Update 7 Running journalctl | grep gdm | grep EE | less turned up some rather valuable information in helping solve this problem:

(EE) open /dev/fb0: Permission denied

WTF is the AMDGPU driver doing to the permissions on the framebuffer?

Update 8 Still no solution; placing bounty.

Update 9 Tried Wayland too; in fact that's what the live media defaulted to. GNOME does not use Weston, so weston.ini won't work when it comes to forcing use of i915 and ignoring amdgpu.

Original description starts below.

Alright, so I just built a mining rig that has Ubuntu 18.04.1 on it (tried pre-release 18.10 but for some reason AMDGPU fails to build DKMS modules in that case even with known workarounds like version spoofing applied, so had to just downgrade). The card is working fine; mining ETH at between 24.2 and 24.3 MH/s even with just one Sapphire Nitro Radeon RX 480 (which has a much better fan than the stock card and can thus sustain a high hashrate when fan speed is cranked all the way up).

The system also has an Intel Core i5-8400 CPU on it — which not only has six cores but also has on-chip graphics — running on the MSI H310-F Pro motherboard. Before I got the AMDGPU drivers configured to run that card, GNOME Shell was running perfectly fine. After I got the discrete GPU configured for mining, however, suddenly there’s nothing but VTs — no GNOME, no GDM, no X, no nothing. Is there a way, therefore, to force X to use the Intel integrated graphics chip on the i5-8400 in order to be able to both use the desktop and mine at the same time? Any help would be greatly appreciated.

2
  • Very recently I noticed my Ubuntu 18.04 with Nvidia drivers offered Wayland at login (initially it didn't). Using Wayland, a switch to the i915 driver is made, and the non-graphical CUDA samples still work, so maybe just switch to Wayland?
    – ubfan1
    Sep 29, 2018 at 15:06
  • +1 for hardest working + most updated question with no answers.
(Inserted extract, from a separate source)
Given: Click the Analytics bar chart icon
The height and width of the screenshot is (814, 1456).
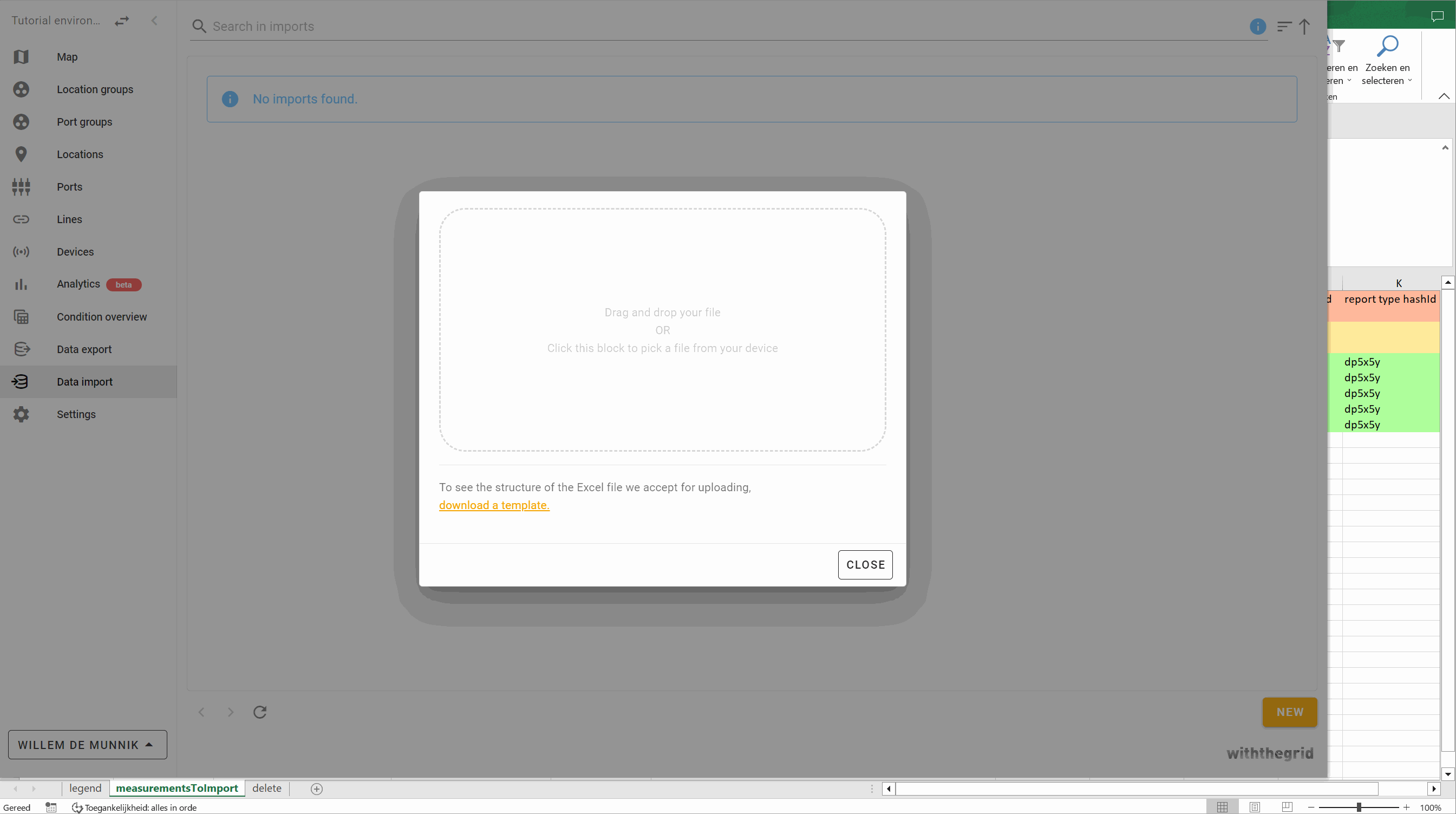Looking at the screenshot, I should pos(21,284).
Oct 12, 2018 at 1:19

1 Answer 1

1

I FINALLY got it to work, via the purge-the-driver-and-reinstall-in-headless-mode method:

cd /home/realkstrawn93/Desktop/amdgpu-pro-18*
amdgpu-pro-uninstall --purge -y
./amdgpu-pro-install --opencl=legacy,rocm --headless

This installs ONLY the OpenCL component of the AMDGPU-Pro driver and not the display component.